Conformément à l'article 455 du code de procédure civile, il est renvoyé aux écritures des parties pour un plus ample exposé des prétentions et moyens.
MOTIFS
Sur la recevabilité de l'appel
En vertu des dispositions prévues aux articles 544 et 545 du code de procédure civile, sauf dans les cas spécifiés par la loi, les jugements qui ordonnent une mesure d'instruction ou une mesure provisoire ne peuvent être frappés d'appel indépendamment des jugements sur le fond que s'ils tranchent dans leur dispositif une partie du principal.
En l'espèce, la cour observe que le jugement déféré déclare recevable le recours de M. [P] [W], ordonne une expertise judiciaire aux fins de déterminer les préjudices subis par celui-ci et lui alloue une provision sur une éventuelle indemnisation future.
Toutefois, il ressort des motifs du jugement qu'était contestée par l'employeur l'existence même de la rechute, ce dernier soutenant que les lésions identifiées par le certificat médical ne relevaient que de la poursuite d'un stress post-traumatique préexistant.

::::::::

> TRAVAUX À RÉALISER:
1 - Recopiez à l'identique le passage du texte fourni qui commence par « En l'espèce, la » et se poursuit jusqu'à « stress post-traumatique préexistant. ».
2 - Relevez tous les numéros d'articles du code de procédure civile cités dans le texte fourni.
Les entrées qui suivent forment un matériau indépendant du texte fourni.

::::::::

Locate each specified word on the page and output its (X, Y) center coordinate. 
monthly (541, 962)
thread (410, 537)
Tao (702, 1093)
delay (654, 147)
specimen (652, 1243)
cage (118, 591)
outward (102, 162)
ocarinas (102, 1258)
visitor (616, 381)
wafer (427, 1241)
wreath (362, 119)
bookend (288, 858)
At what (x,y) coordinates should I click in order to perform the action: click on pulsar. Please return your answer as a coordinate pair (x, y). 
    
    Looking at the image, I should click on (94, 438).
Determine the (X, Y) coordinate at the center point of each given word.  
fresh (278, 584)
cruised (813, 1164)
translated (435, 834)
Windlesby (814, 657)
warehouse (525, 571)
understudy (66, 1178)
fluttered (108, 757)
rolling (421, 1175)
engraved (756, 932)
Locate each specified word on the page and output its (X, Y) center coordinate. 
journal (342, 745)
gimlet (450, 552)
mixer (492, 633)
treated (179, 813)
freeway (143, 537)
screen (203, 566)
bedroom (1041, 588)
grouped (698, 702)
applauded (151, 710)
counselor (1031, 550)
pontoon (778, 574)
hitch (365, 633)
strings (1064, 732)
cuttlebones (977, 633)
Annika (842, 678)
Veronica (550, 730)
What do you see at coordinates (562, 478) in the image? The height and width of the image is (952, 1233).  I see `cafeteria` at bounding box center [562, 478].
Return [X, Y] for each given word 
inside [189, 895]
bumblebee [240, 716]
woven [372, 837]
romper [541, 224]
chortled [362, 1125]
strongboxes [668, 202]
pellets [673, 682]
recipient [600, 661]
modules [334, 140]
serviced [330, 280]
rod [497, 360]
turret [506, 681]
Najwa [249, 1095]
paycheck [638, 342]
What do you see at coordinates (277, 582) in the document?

::::::::

> LISTE DES RÉPONSES:
1 -
En l'espèce, la cour observe que le jugement déféré déclare recevable le recours de M. [P] [W], ordonne une expertise judiciaire aux fins de déterminer les préjudices subis par celui-ci et lui alloue une provision sur une éventuelle indemnisation future.
Toutefois, il ressort des motifs du jugement qu'était contestée par l'employeur l'existence même de la rechute, ce dernier soutenant que les lésions identifiées par le certificat médical ne relevaient que de la poursuite d'un stress post-traumatique préexistant.

2 - 455, 544, 545